++++ STORED DATA ++++

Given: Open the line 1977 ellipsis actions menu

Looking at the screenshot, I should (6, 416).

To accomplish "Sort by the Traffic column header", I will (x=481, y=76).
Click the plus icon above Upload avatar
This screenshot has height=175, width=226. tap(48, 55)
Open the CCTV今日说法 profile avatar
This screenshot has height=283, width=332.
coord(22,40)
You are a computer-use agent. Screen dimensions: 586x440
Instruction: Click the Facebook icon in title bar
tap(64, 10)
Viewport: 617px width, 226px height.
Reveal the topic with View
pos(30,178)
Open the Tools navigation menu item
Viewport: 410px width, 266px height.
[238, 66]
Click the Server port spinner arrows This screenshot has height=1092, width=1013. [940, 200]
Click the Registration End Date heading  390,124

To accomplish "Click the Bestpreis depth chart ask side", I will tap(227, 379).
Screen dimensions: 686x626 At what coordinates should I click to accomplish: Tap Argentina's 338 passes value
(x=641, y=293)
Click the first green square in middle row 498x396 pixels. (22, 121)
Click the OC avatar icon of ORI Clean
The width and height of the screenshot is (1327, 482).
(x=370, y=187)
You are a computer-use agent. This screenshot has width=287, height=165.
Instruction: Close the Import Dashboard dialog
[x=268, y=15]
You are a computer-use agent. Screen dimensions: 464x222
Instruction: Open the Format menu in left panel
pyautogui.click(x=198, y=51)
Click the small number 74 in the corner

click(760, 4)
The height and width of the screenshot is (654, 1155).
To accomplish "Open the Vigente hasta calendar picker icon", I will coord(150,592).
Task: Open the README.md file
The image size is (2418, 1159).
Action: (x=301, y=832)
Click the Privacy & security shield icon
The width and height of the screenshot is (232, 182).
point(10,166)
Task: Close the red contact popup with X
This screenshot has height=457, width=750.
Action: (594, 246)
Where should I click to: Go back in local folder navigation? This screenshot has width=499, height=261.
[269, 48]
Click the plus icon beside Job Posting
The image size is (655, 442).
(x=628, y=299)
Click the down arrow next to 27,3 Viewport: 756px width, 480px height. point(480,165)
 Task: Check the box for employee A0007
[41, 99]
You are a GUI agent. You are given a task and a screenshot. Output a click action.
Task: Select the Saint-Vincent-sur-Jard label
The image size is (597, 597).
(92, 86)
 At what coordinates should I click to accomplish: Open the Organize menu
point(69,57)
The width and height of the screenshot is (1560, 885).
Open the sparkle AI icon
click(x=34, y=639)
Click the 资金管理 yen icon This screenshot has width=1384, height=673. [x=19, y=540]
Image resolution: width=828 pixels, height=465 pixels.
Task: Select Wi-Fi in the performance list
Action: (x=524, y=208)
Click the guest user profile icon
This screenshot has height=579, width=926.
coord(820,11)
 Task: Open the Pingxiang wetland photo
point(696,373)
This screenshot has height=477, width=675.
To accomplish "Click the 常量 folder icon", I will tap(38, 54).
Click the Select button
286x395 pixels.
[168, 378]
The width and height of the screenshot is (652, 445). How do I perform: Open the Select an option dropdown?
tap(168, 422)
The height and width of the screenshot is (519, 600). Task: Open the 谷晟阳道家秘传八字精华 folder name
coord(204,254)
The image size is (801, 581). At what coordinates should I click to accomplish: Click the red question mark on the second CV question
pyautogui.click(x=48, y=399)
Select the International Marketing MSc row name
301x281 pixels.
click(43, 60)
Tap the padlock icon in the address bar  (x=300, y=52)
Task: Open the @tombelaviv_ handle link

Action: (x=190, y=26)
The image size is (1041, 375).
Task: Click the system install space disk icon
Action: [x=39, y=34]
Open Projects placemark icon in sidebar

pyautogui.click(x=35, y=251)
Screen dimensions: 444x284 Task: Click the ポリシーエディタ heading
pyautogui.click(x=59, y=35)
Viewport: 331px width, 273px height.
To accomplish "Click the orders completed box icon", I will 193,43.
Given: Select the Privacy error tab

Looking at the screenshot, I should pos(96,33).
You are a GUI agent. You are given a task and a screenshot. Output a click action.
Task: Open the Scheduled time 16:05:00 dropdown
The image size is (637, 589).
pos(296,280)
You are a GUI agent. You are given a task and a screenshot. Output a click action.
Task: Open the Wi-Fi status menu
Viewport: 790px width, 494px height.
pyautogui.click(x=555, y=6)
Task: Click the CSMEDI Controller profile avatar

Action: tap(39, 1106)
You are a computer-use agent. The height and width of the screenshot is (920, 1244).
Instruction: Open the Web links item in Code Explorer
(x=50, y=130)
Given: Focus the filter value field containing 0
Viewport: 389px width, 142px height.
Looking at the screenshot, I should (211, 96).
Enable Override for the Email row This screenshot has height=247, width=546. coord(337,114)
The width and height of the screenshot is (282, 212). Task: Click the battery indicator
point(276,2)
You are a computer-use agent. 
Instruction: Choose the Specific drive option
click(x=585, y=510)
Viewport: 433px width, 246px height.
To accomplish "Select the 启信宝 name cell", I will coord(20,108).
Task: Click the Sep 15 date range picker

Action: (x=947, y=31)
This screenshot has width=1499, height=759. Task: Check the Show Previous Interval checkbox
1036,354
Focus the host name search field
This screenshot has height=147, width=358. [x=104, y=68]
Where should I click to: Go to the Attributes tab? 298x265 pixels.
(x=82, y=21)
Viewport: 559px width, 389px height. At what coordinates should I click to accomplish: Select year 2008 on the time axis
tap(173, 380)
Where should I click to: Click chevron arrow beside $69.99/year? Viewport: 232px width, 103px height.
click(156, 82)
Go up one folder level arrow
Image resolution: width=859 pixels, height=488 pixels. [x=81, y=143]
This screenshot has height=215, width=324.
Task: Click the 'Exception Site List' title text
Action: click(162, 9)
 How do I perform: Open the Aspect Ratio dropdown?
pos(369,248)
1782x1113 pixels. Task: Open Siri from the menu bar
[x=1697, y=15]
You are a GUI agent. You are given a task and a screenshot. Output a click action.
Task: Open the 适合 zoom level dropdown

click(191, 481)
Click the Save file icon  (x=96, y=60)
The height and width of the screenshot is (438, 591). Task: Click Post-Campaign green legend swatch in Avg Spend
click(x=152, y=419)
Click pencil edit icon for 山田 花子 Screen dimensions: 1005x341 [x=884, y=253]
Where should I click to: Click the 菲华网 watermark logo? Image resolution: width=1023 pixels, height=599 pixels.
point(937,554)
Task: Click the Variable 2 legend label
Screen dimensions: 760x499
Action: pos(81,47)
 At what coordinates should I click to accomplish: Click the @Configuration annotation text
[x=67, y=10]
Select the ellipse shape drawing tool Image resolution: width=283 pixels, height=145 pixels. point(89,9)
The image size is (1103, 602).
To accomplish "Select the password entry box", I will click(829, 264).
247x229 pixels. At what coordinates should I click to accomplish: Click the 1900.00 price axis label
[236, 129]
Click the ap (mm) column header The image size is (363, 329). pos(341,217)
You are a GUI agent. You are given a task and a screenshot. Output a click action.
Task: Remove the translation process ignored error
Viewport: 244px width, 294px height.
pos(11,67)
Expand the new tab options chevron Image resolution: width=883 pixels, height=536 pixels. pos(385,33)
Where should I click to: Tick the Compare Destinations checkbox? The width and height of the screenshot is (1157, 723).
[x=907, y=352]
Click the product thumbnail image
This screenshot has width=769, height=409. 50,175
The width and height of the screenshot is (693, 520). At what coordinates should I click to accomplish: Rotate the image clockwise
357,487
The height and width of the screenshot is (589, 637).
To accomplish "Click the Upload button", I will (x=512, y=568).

++++

Replace "Viewport" with "Window" wherever it occurs in the entries above, and reproduce all the entries with everything else unchanged.

Given: Open the line 1977 ellipsis actions menu

Looking at the screenshot, I should (6, 416).

To accomplish "Sort by the Traffic column header", I will (x=481, y=76).
Click the plus icon above Upload avatar
This screenshot has height=175, width=226. tap(48, 55)
Open the CCTV今日说法 profile avatar
This screenshot has height=283, width=332.
coord(22,40)
You are a computer-use agent. Screen dimensions: 586x440
Instruction: Click the Facebook icon in title bar
tap(64, 10)
Window: 617px width, 226px height.
Reveal the topic with View
pos(30,178)
Open the Tools navigation menu item
Window: 410px width, 266px height.
[238, 66]
Click the Server port spinner arrows This screenshot has height=1092, width=1013. [940, 200]
Click the Registration End Date heading  390,124

To accomplish "Click the Bestpreis depth chart ask side", I will tap(227, 379).
Screen dimensions: 686x626 At what coordinates should I click to accomplish: Tap Argentina's 338 passes value
(x=641, y=293)
Click the first green square in middle row 498x396 pixels. (22, 121)
Click the OC avatar icon of ORI Clean
The width and height of the screenshot is (1327, 482).
(x=370, y=187)
You are a computer-use agent. This screenshot has width=287, height=165.
Instruction: Close the Import Dashboard dialog
[x=268, y=15]
You are a computer-use agent. Screen dimensions: 464x222
Instruction: Open the Format menu in left panel
pyautogui.click(x=198, y=51)
Click the small number 74 in the corner

click(760, 4)
The height and width of the screenshot is (654, 1155).
To accomplish "Open the Vigente hasta calendar picker icon", I will coord(150,592).
Task: Open the README.md file
The image size is (2418, 1159).
Action: (x=301, y=832)
Click the Privacy & security shield icon
The width and height of the screenshot is (232, 182).
point(10,166)
Task: Close the red contact popup with X
This screenshot has height=457, width=750.
Action: (594, 246)
Where should I click to: Go back in local folder navigation? This screenshot has width=499, height=261.
[269, 48]
Click the plus icon beside Job Posting
The image size is (655, 442).
(x=628, y=299)
Click the down arrow next to 27,3 Window: 756px width, 480px height. point(480,165)
 Task: Check the box for employee A0007
[41, 99]
You are a GUI agent. You are given a task and a screenshot. Output a click action.
Task: Select the Saint-Vincent-sur-Jard label
The image size is (597, 597).
(92, 86)
 At what coordinates should I click to accomplish: Open the Organize menu
point(69,57)
The width and height of the screenshot is (1560, 885).
Open the sparkle AI icon
click(x=34, y=639)
Click the 资金管理 yen icon This screenshot has width=1384, height=673. [x=19, y=540]
Image resolution: width=828 pixels, height=465 pixels.
Task: Select Wi-Fi in the performance list
Action: (x=524, y=208)
Click the guest user profile icon
This screenshot has height=579, width=926.
coord(820,11)
 Task: Open the Pingxiang wetland photo
point(696,373)
This screenshot has height=477, width=675.
To accomplish "Click the 常量 folder icon", I will tap(38, 54).
Click the Select button
286x395 pixels.
[168, 378]
The width and height of the screenshot is (652, 445). How do I perform: Open the Select an option dropdown?
tap(168, 422)
The height and width of the screenshot is (519, 600). Task: Open the 谷晟阳道家秘传八字精华 folder name
coord(204,254)
The image size is (801, 581). At what coordinates should I click to accomplish: Click the red question mark on the second CV question
pyautogui.click(x=48, y=399)
Select the International Marketing MSc row name
301x281 pixels.
click(43, 60)
Tap the padlock icon in the address bar  (x=300, y=52)
Task: Open the @tombelaviv_ handle link

Action: (x=190, y=26)
The image size is (1041, 375).
Task: Click the system install space disk icon
Action: [x=39, y=34]
Open Projects placemark icon in sidebar

pyautogui.click(x=35, y=251)
Screen dimensions: 444x284 Task: Click the ポリシーエディタ heading
pyautogui.click(x=59, y=35)
Window: 331px width, 273px height.
To accomplish "Click the orders completed box icon", I will 193,43.
Given: Select the Privacy error tab

Looking at the screenshot, I should pos(96,33).
You are a GUI agent. You are given a task and a screenshot. Output a click action.
Task: Open the Scheduled time 16:05:00 dropdown
The image size is (637, 589).
pos(296,280)
You are a GUI agent. You are given a task and a screenshot. Output a click action.
Task: Open the Wi-Fi status menu
Window: 790px width, 494px height.
pyautogui.click(x=555, y=6)
Task: Click the CSMEDI Controller profile avatar

Action: tap(39, 1106)
You are a computer-use agent. The height and width of the screenshot is (920, 1244).
Instruction: Open the Web links item in Code Explorer
(x=50, y=130)
Given: Focus the filter value field containing 0
Window: 389px width, 142px height.
Looking at the screenshot, I should (211, 96).
Enable Override for the Email row This screenshot has height=247, width=546. coord(337,114)
The width and height of the screenshot is (282, 212). Task: Click the battery indicator
point(276,2)
You are a computer-use agent. 
Instruction: Choose the Specific drive option
click(x=585, y=510)
Window: 433px width, 246px height.
To accomplish "Select the 启信宝 name cell", I will coord(20,108).
Task: Click the Sep 15 date range picker

Action: (x=947, y=31)
This screenshot has width=1499, height=759. Task: Check the Show Previous Interval checkbox
1036,354
Focus the host name search field
This screenshot has height=147, width=358. [x=104, y=68]
Where should I click to: Go to the Attributes tab? 298x265 pixels.
(x=82, y=21)
Window: 559px width, 389px height. At what coordinates should I click to accomplish: Select year 2008 on the time axis
tap(173, 380)
Where should I click to: Click chevron arrow beside $69.99/year? Window: 232px width, 103px height.
click(156, 82)
Go up one folder level arrow
Image resolution: width=859 pixels, height=488 pixels. [x=81, y=143]
This screenshot has height=215, width=324.
Task: Click the 'Exception Site List' title text
Action: click(162, 9)
 How do I perform: Open the Aspect Ratio dropdown?
pos(369,248)
1782x1113 pixels. Task: Open Siri from the menu bar
[x=1697, y=15]
You are a GUI agent. You are given a task and a screenshot. Output a click action.
Task: Open the 适合 zoom level dropdown

click(191, 481)
Click the Save file icon  (x=96, y=60)
The height and width of the screenshot is (438, 591). Task: Click Post-Campaign green legend swatch in Avg Spend
click(x=152, y=419)
Click pencil edit icon for 山田 花子 Screen dimensions: 1005x341 [x=884, y=253]
Where should I click to: Click the 菲华网 watermark logo? Image resolution: width=1023 pixels, height=599 pixels.
point(937,554)
Task: Click the Variable 2 legend label
Screen dimensions: 760x499
Action: pos(81,47)
 At what coordinates should I click to accomplish: Click the @Configuration annotation text
[x=67, y=10]
Select the ellipse shape drawing tool Image resolution: width=283 pixels, height=145 pixels. point(89,9)
The image size is (1103, 602).
To accomplish "Select the password entry box", I will click(829, 264).
247x229 pixels. At what coordinates should I click to accomplish: Click the 1900.00 price axis label
[236, 129]
Click the ap (mm) column header The image size is (363, 329). pos(341,217)
You are a GUI agent. You are given a task and a screenshot. Output a click action.
Task: Remove the translation process ignored error
Window: 244px width, 294px height.
pos(11,67)
Expand the new tab options chevron Image resolution: width=883 pixels, height=536 pixels. pos(385,33)
Where should I click to: Tick the Compare Destinations checkbox? The width and height of the screenshot is (1157, 723).
[x=907, y=352]
Click the product thumbnail image
This screenshot has width=769, height=409. 50,175
The width and height of the screenshot is (693, 520). At what coordinates should I click to accomplish: Rotate the image clockwise
357,487
The height and width of the screenshot is (589, 637).
To accomplish "Click the Upload button", I will (x=512, y=568).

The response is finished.